O cinismo do mundo atual, com seu reducionismo do humano a um mero animal, exclui o potencial divino dentro de cada um. E não apenas o elimina, como arroga-se de ser desnecessário. Esse modo de pensar impossibilita qualquer superioridade – isto é, liberdade – no ensino corrente. Como consequência disso, vemos o que Schelling já avisava: (1) o estudante não consegue assimilar o conhecimento profundamente, por não possuir uma visão viva e orgânica da ciência que estuda; (2) o aluno carece de visão e imaginação quando confrontado com problemas particulares; (3) “como a escola não o prepara para todo problema que ele possa encontrar, seu estudo se revela não tendo muito proveito muitas das vezes”; (4) e outro problema de tal estudante é a incapacidade de trazer um avanço no conhecimento, a incapacidade de ir além do que ele estudou. “Assim, ele carece da principal característica que distingue um homem, especialmente o que estuda”. E isso tende a acontecer principalmente quando o aprendizado profissional começa quando a formação ainda não foi completa. Por isso, o filósofo conclui que “no melhor dos casos, um estudante assim chega em algum novo remédio, a uma ou outra teoria nova que gera curiosidade, uma nova fórmula. […] Ele consegue compreender apenas o particular pois apenas o particular consegue ser compreendido – e uma vez aprendido, todas as coisas se tornam um particular”. Está encerrado em um espaço confinado, falta-lhe a visão da realidade total, da busca por si mesmo no universo, para tornar-se maior.
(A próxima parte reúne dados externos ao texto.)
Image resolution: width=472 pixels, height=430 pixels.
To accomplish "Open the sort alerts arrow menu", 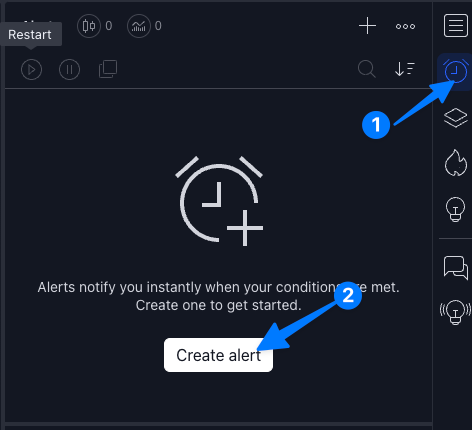I will pyautogui.click(x=405, y=69).
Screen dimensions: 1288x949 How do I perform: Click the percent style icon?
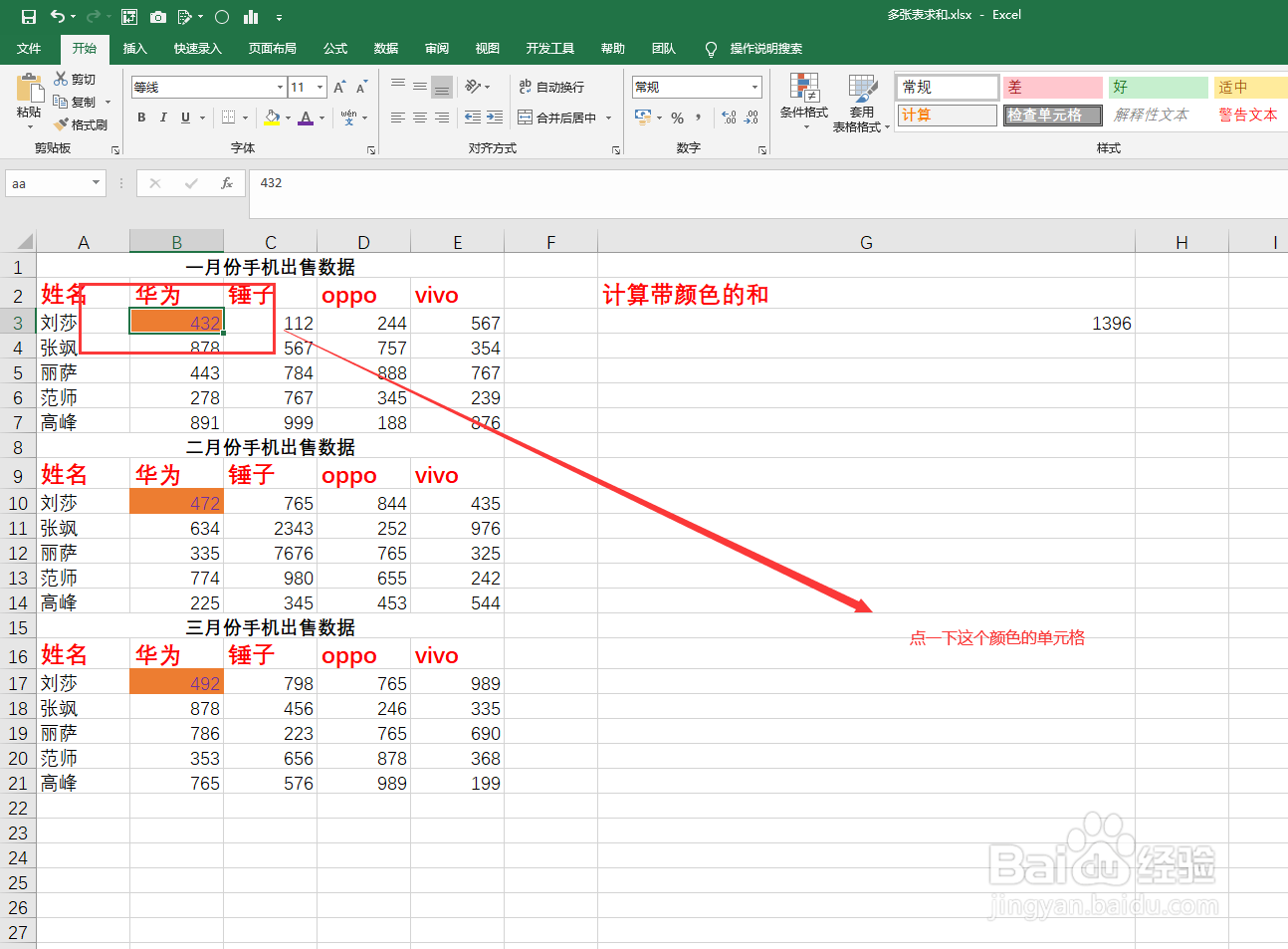[x=677, y=118]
Diante do exposto, é desnecessário sublinhar novamente como o atual sistema educacional brasileiro sufoca os próprios brasileiros. Um sistema que trata o ensino superior como se fosse um ensino técnico, baseia-se na aquisição de pontuações de metas políticas, gratificações para o Estado vangloriar-se em agências internacionais, sem comprometer-se com a real qualidade da formação humana. Isto é, sem preocupar-se em formar humanos, mas máquinas úteis, as quais elas mesmas se iludem que este seja literalmente o ideal do ensino – tornar-se uma ferramenta útil para si e para os outros – tratando a si mesmos como instrumentos para aquisição de bens materiais. Não há o que esperar de um sistema que disseca o intelecto humano, atrofia sua liberdade de espírito, em vez de plantar as sementes e nutrir a terra para florescimento de virtude. Hoje, pensar as futuras gerações nada mais é que repensarmos a nós mesmos, quem somos e qual nossa responsabilidade com o futuro dos brasileiros. Como dizia o efésio Heráclito, “o destino do homem está em seu éthos” (ἦθος ἀνθρώπῳ δαίμων).
Felipe Camolesi Modesto, é líder na União Juventude e Liberdade estadual de São Paulo, vice-presidente da UJLiberdade Sorocaba e estudante de Arquitetura e Urbanismo.